What needs to be done
Repeat the part of the material that opens with the line containing "This screenshot has width=509, height=1309." and closes with the line containing "[x=78, y=365]", both lines included, leaving out the pictures.

Records shown
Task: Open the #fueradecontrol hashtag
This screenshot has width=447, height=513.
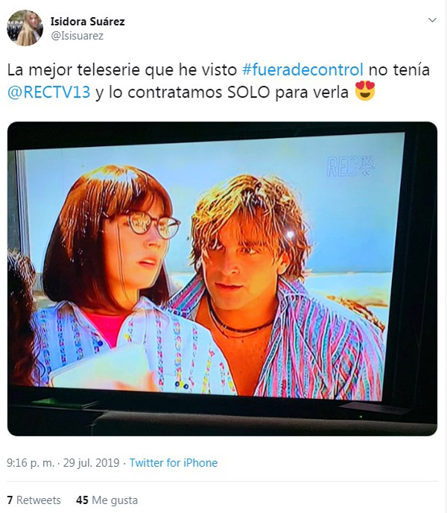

...

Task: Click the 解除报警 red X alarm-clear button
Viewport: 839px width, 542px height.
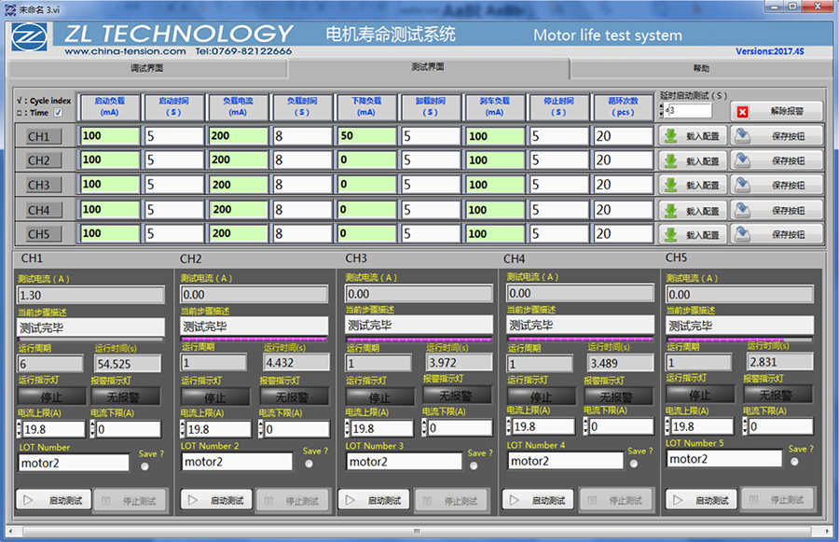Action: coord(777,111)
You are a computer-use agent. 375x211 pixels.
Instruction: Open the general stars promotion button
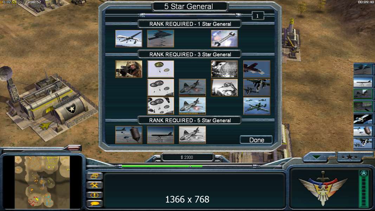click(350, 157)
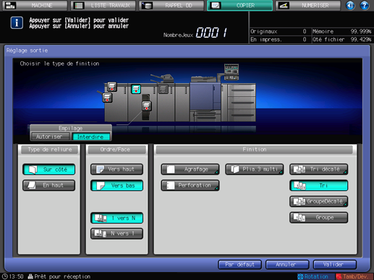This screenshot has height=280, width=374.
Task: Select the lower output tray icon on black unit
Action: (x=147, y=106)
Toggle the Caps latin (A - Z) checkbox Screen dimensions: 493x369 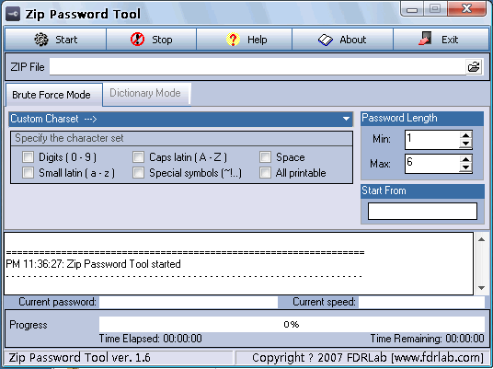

* * *

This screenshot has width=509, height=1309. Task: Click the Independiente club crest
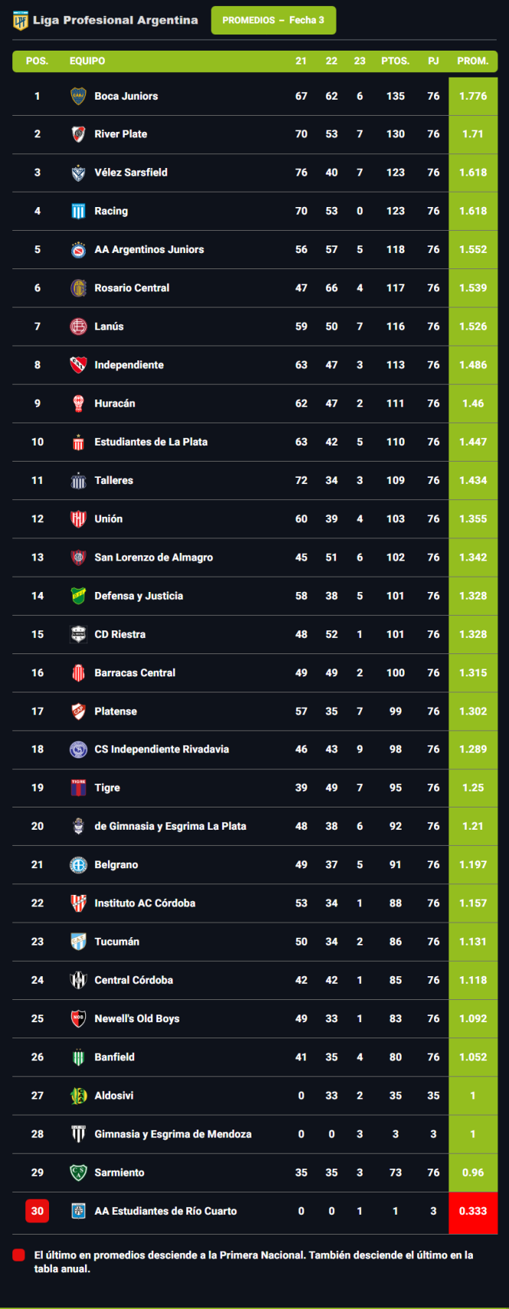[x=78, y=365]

Reply
This screenshot has width=509, height=1309. Task: Click the Independiente club crest
[x=78, y=365]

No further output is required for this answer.